DIRECTIONS FOR THIS TASK — Copy out the items in the stretch from the line containing "Where should I click to: Run" through the line containing "tap(185, 32)", reproducing each line without any change.

Dataset excerpt

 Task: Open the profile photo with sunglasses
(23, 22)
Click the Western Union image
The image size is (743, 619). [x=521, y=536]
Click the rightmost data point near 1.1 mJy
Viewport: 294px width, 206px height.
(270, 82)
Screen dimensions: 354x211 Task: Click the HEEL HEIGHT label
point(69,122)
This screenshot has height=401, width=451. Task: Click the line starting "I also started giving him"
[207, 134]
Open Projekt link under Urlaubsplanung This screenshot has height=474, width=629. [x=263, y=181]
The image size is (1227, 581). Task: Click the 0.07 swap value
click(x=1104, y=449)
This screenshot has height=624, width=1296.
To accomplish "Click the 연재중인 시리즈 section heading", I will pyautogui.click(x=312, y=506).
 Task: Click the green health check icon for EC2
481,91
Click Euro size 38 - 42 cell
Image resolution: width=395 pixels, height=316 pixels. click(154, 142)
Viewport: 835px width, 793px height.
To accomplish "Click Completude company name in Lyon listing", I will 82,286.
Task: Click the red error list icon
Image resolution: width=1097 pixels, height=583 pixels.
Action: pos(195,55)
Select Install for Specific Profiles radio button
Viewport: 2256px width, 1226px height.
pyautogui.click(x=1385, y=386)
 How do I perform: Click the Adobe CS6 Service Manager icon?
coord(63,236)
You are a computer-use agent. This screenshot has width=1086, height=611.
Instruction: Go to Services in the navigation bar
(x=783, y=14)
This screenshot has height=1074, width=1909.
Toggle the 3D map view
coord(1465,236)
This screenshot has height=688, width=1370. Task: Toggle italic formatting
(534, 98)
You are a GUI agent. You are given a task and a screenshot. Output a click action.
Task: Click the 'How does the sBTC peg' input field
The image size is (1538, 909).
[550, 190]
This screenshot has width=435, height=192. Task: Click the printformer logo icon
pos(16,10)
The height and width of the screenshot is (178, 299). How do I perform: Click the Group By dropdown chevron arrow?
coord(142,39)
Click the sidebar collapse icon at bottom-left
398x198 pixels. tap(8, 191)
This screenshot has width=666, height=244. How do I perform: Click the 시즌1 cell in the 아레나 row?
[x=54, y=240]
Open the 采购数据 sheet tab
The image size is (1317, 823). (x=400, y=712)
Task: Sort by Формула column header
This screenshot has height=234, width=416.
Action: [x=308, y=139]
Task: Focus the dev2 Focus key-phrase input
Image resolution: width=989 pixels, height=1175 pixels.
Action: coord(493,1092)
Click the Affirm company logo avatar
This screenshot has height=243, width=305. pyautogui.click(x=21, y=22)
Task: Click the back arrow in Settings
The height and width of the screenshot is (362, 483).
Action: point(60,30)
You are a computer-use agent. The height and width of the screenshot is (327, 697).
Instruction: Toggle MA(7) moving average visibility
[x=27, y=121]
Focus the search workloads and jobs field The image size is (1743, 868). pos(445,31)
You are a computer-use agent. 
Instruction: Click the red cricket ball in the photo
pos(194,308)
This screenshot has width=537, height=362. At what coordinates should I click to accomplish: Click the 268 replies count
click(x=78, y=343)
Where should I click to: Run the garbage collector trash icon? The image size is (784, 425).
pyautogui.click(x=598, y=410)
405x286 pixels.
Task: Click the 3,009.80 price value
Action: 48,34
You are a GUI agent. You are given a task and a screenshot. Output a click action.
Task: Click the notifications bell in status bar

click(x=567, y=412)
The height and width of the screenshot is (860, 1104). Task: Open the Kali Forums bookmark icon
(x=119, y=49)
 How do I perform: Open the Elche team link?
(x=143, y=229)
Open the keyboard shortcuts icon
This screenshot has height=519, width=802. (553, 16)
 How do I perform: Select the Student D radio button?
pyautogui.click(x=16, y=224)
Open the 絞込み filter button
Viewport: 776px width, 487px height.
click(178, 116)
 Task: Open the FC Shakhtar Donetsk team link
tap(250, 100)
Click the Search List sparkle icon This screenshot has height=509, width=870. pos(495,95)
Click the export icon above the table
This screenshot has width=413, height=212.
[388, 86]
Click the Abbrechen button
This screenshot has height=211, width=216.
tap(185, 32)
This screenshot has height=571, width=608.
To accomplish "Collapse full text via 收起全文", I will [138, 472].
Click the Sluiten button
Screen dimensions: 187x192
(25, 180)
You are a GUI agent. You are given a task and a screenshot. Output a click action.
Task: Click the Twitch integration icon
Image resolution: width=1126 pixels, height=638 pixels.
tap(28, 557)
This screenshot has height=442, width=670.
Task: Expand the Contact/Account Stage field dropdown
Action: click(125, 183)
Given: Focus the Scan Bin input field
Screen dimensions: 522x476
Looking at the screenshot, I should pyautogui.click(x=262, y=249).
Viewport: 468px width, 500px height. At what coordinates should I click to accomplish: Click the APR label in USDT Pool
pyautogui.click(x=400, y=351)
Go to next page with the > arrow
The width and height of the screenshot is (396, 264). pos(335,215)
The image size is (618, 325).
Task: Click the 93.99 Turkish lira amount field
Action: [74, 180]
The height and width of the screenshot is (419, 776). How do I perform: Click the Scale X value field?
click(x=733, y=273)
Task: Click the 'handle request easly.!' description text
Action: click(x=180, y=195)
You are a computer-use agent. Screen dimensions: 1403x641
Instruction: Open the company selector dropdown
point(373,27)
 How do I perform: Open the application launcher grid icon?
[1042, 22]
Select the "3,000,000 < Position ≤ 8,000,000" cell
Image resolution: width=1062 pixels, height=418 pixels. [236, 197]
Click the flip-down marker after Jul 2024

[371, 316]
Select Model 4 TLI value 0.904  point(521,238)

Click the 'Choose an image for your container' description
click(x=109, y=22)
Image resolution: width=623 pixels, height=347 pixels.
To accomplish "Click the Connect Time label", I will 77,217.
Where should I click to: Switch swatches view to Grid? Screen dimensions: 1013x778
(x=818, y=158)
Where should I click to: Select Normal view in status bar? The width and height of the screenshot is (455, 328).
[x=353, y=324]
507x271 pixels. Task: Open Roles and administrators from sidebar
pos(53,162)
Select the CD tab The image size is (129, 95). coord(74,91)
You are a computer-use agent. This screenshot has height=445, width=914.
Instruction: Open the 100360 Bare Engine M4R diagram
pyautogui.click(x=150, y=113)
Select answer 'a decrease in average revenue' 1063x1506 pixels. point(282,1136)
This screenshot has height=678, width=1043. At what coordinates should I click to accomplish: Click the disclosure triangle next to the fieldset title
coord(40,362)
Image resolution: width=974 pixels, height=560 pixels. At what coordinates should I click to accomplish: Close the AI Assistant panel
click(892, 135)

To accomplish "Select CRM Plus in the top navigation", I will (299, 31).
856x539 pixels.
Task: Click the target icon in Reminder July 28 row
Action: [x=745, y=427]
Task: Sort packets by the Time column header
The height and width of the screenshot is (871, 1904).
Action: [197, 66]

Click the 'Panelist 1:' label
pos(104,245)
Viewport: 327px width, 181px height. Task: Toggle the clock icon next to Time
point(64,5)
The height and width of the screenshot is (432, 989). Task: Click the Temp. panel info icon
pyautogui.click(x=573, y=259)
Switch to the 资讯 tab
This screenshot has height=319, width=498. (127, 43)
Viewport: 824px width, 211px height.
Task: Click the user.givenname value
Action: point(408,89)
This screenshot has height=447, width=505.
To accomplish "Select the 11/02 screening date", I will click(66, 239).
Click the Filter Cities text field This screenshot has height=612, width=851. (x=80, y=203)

RESULT OF THIS EXERCISE —
Where should I click to: Run the garbage collector trash icon? The image size is (784, 425).
pyautogui.click(x=598, y=410)
405x286 pixels.
Task: Click the 3,009.80 price value
Action: 48,34
You are a GUI agent. You are given a task and a screenshot. Output a click action.
Task: Click the notifications bell in status bar

click(x=567, y=412)
The height and width of the screenshot is (860, 1104). Task: Open the Kali Forums bookmark icon
(x=119, y=49)
 How do I perform: Open the Elche team link?
(x=143, y=229)
Open the keyboard shortcuts icon
This screenshot has height=519, width=802. (553, 16)
 How do I perform: Select the Student D radio button?
pyautogui.click(x=16, y=224)
Open the 絞込み filter button
Viewport: 776px width, 487px height.
click(178, 116)
 Task: Open the FC Shakhtar Donetsk team link
tap(250, 100)
Click the Search List sparkle icon This screenshot has height=509, width=870. pos(495,95)
Click the export icon above the table
This screenshot has width=413, height=212.
[388, 86]
Click the Abbrechen button
This screenshot has height=211, width=216.
tap(185, 32)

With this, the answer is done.